*** Opening of EXTRACTED TEXT ***
20,000 Explorers and Tourists Under the Sea

New technology and the buzz over recent finds spark a boom in deep-sea exploration.

When deep-sea explorer Robert Ballard found the muddy hull of the USS Yorktown three miles down in the Pacific Ocean near Midway Atoll in late May, the world cheered another conquest of the deep.

It was Dr. Ballard, after all, who found Titanic in 1985 and brought back eerie footage of the vessel - a discovery that inspired James Cameron to make the now-epic Hollywood movie.

But the hit movie and the Yorktown - which the Japanese torpedoed in 1942 at the battle of Midway - are just two blips on the ever-more crowded screen of deep-water exploration.

Indeed, undersea discovery is entering a new era. Oil exploration, underwater archaeology, telecommunications, and drug research are fueling the boom. New technology is enabling it to happen. The coming years promise even more deep-water advances - everything from grease-cutting laundry detergents based on deep-water microbes to tourists getting an on-the-scene glimpse of Titanic.

Even as government funding for deep-sea research shrinks, the buzz around the field portends an influx of private funds as mankind seeks to tap the resources of the deep. "There has been a lot of excitement generated about the deep-ocean recently," says Jeff Stein, chief scientist at Diversa, a San Diego biotech firm that specializes in deep-water exploration. "And investors are going to be influenced by what they hear."

Much of the deep-sea success is due to scientists like Bruce Applegate, a geophysicist who specializes in deep-sea mapping. Dr. Appelgate and his University of Hawaii team helped find the Yorktown by creating detailed sonar maps from a scanning submersible called Hawaii MR1.

The 15-foot-long torpedo-shaped device was towed by a US Navy ship at a depth of 330 feet. The maps were accurate enough to allow Ballard's team to quickly find the 855-foot ship in a 200-square-mile area where the waters are a full mile deeper than those that hold Titanic.

This was the first time Appelgate had searched for a sunken ship. His past missions include examining deep-water fisheries and plotting maps for undersea fiber-optic cable links.

"With the explosion in telecom and the Internet, people are putting fiber-optic cables all over the ocean," says Appelgate. He and his colleagues are in hot demand -helping to plot courses for cable projects totaling investments of billions of dollars.
*** Close of EXTRACTED TEXT ***
*** Opening of GIVEN ENTRIES ***
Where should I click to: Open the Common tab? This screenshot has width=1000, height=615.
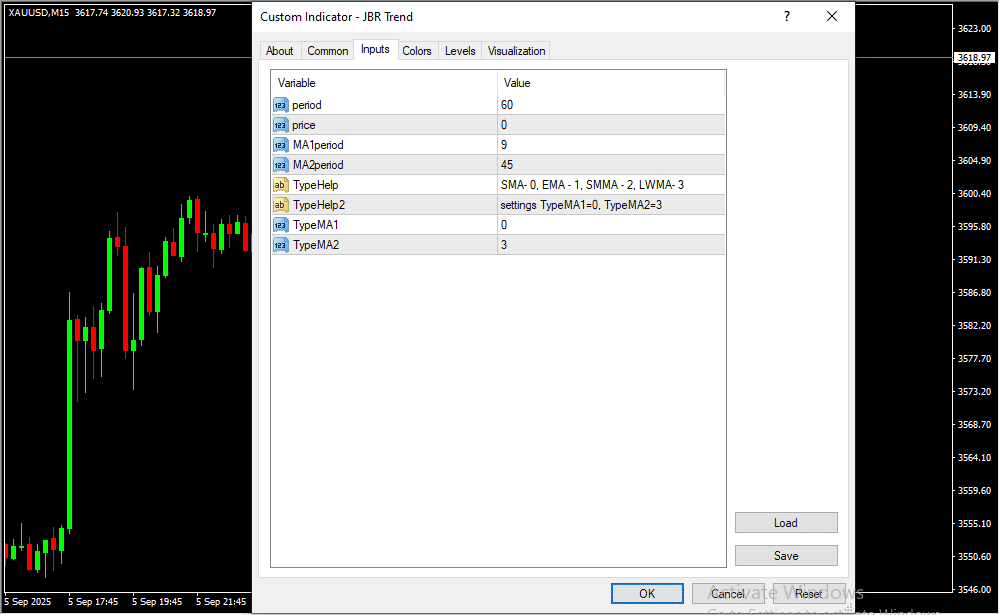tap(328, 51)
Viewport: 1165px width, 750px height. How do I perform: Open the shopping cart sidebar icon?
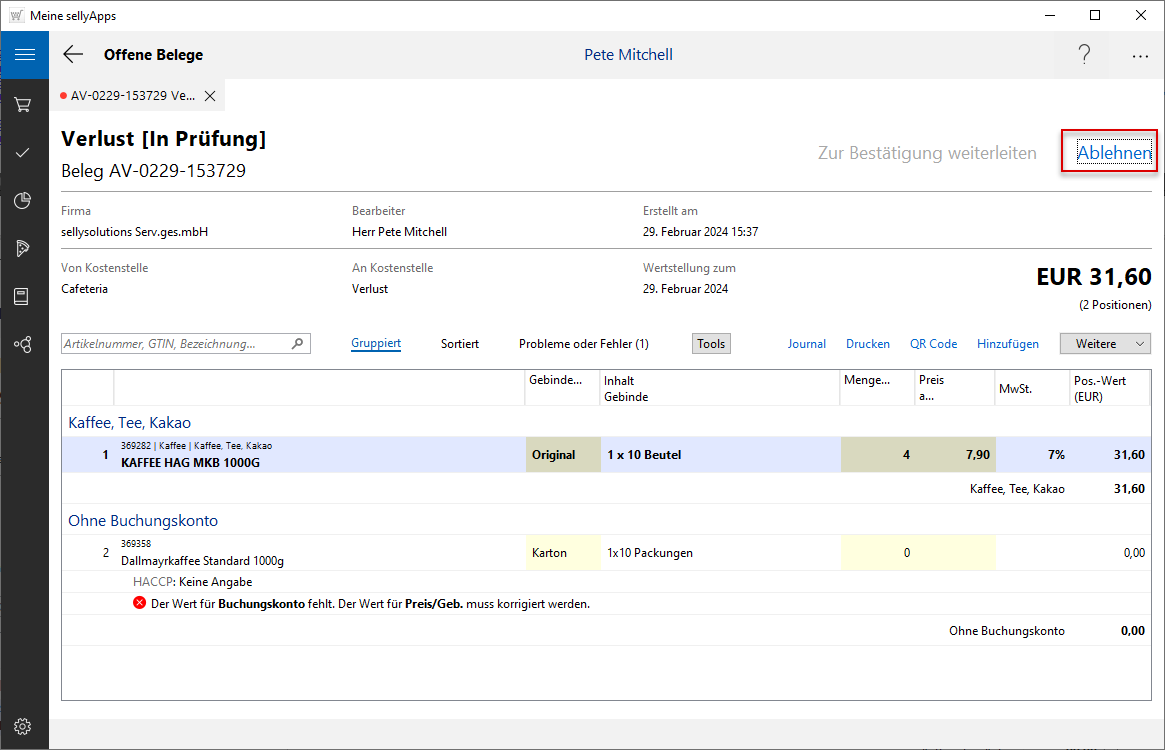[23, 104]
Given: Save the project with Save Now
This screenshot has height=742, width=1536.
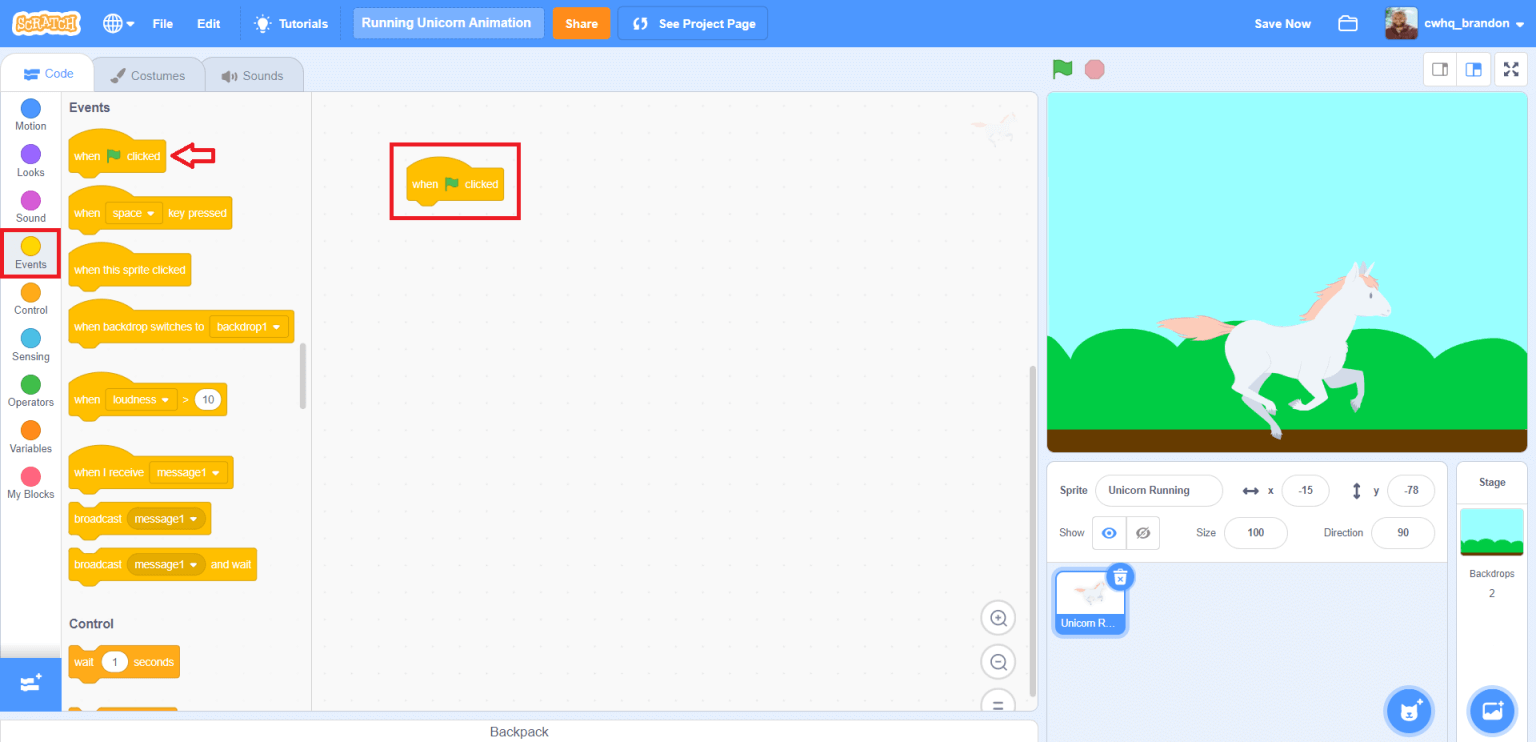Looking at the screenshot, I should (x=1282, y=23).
*** Close of GIVEN ENTRIES ***
*** Opening of GIVEN ENTRIES ***
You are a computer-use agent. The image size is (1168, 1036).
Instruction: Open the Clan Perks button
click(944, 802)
*** Close of GIVEN ENTRIES ***
▸ **WHAT TO DO**
In the deep-sea exploration article, at what depth did the US Navy ship tow the Hawaii MR1? Please answer briefly. The listing comes from a separate source unrelated to the deep-sea exploration article.

▸ **SOLUTION FOR THIS EXERCISE**
330 feet.